**Aim of the exercise**
Rename "Viewport" to "Window" in the lines starting at the one containing "This screenshot has width=1024, height=768." and ending at the one containing "(x=955, y=460)", and write those lines out again with nothing else changed.

Stored data entries
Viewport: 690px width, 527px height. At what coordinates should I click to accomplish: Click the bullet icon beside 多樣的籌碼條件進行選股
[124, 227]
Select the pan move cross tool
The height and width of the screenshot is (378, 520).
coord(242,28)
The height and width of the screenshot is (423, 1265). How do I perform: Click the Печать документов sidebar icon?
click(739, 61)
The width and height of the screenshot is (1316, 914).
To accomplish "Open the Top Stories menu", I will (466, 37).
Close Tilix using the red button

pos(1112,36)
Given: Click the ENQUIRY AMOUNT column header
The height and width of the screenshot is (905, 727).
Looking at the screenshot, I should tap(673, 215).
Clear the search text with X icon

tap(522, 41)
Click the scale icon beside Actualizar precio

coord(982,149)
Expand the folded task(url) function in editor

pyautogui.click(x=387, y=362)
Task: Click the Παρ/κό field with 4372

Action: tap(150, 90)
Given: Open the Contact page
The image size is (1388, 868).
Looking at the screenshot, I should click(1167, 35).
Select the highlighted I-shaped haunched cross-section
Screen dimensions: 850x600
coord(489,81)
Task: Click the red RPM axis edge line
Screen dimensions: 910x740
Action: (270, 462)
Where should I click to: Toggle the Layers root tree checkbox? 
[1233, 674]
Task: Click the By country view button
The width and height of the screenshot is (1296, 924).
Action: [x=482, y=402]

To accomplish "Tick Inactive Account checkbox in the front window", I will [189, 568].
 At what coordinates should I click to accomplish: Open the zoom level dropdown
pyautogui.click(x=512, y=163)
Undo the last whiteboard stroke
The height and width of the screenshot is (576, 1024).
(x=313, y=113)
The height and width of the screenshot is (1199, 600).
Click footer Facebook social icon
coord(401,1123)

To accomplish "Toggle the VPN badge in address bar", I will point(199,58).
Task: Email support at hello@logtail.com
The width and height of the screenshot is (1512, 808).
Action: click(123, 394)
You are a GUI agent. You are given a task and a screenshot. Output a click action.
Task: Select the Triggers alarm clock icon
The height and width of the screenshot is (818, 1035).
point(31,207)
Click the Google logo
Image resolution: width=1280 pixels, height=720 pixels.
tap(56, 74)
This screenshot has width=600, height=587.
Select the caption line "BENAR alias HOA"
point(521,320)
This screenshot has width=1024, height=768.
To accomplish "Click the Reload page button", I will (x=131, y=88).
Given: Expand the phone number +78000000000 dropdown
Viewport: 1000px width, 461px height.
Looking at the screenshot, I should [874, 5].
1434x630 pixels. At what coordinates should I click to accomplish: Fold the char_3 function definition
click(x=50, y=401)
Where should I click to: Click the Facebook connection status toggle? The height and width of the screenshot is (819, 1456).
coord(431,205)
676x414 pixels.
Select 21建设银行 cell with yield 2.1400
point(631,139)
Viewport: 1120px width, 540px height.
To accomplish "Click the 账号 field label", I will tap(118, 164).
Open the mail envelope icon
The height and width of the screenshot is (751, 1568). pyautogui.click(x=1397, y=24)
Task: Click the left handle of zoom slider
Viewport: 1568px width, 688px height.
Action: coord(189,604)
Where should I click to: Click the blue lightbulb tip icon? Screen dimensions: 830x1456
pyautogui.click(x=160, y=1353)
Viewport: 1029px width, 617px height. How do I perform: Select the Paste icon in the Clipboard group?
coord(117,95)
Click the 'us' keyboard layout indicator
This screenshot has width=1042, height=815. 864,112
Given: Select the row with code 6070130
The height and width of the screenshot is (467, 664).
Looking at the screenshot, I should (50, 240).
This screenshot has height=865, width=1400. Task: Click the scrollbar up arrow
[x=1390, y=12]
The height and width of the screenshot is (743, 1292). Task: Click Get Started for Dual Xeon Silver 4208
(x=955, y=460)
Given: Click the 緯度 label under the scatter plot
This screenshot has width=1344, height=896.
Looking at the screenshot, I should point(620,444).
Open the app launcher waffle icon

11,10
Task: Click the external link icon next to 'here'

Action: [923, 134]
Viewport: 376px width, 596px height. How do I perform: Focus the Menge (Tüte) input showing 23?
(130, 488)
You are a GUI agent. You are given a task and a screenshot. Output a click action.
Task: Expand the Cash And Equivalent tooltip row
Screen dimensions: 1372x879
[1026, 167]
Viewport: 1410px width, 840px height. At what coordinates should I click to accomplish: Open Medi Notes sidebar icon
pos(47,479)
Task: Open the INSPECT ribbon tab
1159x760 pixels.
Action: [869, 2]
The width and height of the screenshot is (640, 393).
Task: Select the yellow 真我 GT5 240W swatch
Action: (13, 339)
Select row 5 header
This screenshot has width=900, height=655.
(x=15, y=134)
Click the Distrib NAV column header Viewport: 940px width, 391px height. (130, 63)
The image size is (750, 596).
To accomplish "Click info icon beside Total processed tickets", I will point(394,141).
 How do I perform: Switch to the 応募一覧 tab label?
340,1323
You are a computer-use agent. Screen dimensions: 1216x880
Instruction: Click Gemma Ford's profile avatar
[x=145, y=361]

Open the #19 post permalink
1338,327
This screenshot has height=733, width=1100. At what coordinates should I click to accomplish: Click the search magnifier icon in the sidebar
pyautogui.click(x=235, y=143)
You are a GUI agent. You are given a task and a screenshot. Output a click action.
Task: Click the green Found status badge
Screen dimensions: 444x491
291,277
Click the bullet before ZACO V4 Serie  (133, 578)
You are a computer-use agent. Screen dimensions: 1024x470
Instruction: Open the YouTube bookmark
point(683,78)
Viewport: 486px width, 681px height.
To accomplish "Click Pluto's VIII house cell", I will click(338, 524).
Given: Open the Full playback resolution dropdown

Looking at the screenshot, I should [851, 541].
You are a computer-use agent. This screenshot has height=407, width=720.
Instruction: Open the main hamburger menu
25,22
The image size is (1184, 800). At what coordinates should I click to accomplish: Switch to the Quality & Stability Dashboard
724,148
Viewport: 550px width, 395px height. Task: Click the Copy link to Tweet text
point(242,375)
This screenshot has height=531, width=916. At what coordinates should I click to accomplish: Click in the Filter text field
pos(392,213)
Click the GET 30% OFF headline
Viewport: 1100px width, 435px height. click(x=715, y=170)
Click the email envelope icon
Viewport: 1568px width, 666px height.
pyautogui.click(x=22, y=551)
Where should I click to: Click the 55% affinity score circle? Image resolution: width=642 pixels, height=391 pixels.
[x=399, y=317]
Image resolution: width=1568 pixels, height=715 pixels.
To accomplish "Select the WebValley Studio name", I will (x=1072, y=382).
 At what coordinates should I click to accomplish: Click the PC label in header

**Final result**
This screenshot has width=1024, height=768.
To accomplish "Click the Reload page button", I will (x=131, y=88).
Given: Expand the phone number +78000000000 dropdown
Window: 1000px width, 461px height.
Looking at the screenshot, I should [874, 5].
1434x630 pixels. At what coordinates should I click to accomplish: Fold the char_3 function definition
click(x=50, y=401)
Where should I click to: Click the Facebook connection status toggle? The height and width of the screenshot is (819, 1456).
coord(431,205)
676x414 pixels.
Select 21建设银行 cell with yield 2.1400
point(631,139)
Window: 1120px width, 540px height.
To accomplish "Click the 账号 field label", I will tap(118, 164).
Open the mail envelope icon
The height and width of the screenshot is (751, 1568). pyautogui.click(x=1397, y=24)
Task: Click the left handle of zoom slider
Window: 1568px width, 688px height.
Action: coord(189,604)
Where should I click to: Click the blue lightbulb tip icon? Screen dimensions: 830x1456
pyautogui.click(x=160, y=1353)
Window: 1029px width, 617px height. How do I perform: Select the Paste icon in the Clipboard group?
coord(117,95)
Click the 'us' keyboard layout indicator
This screenshot has width=1042, height=815. 864,112
Given: Select the row with code 6070130
The height and width of the screenshot is (467, 664).
Looking at the screenshot, I should (50, 240).
This screenshot has height=865, width=1400. Task: Click the scrollbar up arrow
[x=1390, y=12]
The height and width of the screenshot is (743, 1292). Task: Click Get Started for Dual Xeon Silver 4208
(x=955, y=460)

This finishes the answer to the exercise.